Erkek de, kadın da her zaman Allah’ın huzurunda çalıştıkları kadar ve himmetleri miktarınca değerli olmuşlar, inandıkları ve Allah korkusunu yaşadıkları kadar üstün olmuşlardır. “Allah katında en üstününüz, O’ndan en çok korkanınızdır.”5 ayeti hükmünce, en üstün olmanın ölçüsü kendi cinsinden peygamber gelmiş olmak değil; Allah korkusunu bizzat ve bilfiil yaşamaktır.
Kadınlar adına kıvanç duyulacak ve Allah’tan umulacak bir hayır ve yüksek mertebe olarak; Bediüzzaman Hazretlerinin bildirdiği gibi, Allah korkusunu yaşayan, iffetli ve günahlardan kendisini koruyan kadınların Cennette Cennet kadınlarından ve hûrîlerden daha güzel ve daha ziynetli olacakları, daha üstün dereceler kazanacakları ve bu üstünlükle ebedî saadete mazhar olacakları6 haberidir.
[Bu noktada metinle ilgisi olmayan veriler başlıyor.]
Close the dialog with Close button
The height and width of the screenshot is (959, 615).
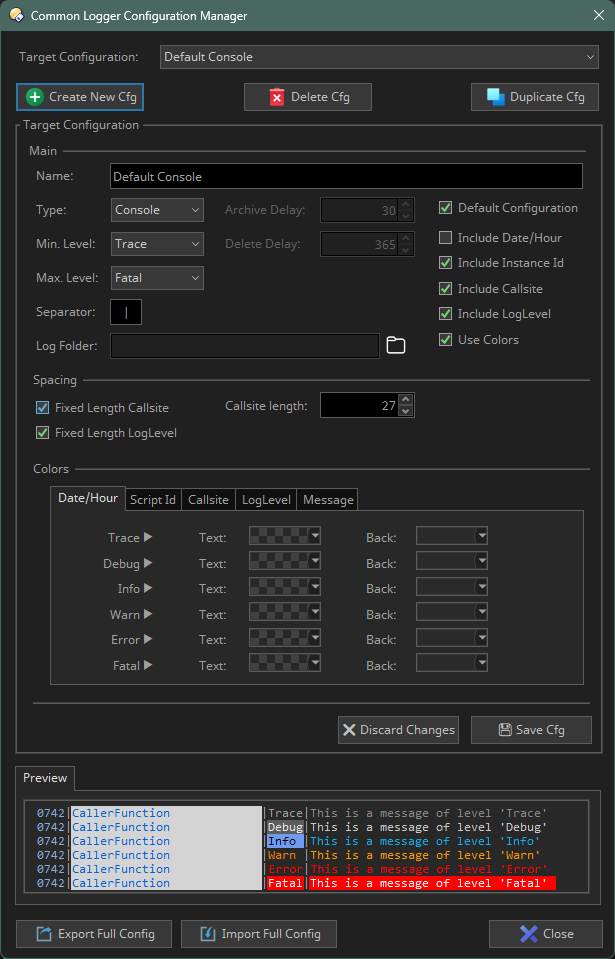[x=546, y=934]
Bu müjde, inanan kadınların Allah katındaki üstünlük mertebesini göstermesi bakımından, yeterli bekâ haberi olsa gerektir.
Dipnotlar:
1- İsrâ Suresi: 93, 94, 95
2 -Tâhâ Suresi: 36, 37, 38, 39; Kasas Suresi: 7
3- Âl-i İmrân Suresi: 42, 43, 44;
4 -Tahrim Suresi: 11
5- Hucurât Suresi: 13
6- Sözler, s. 591.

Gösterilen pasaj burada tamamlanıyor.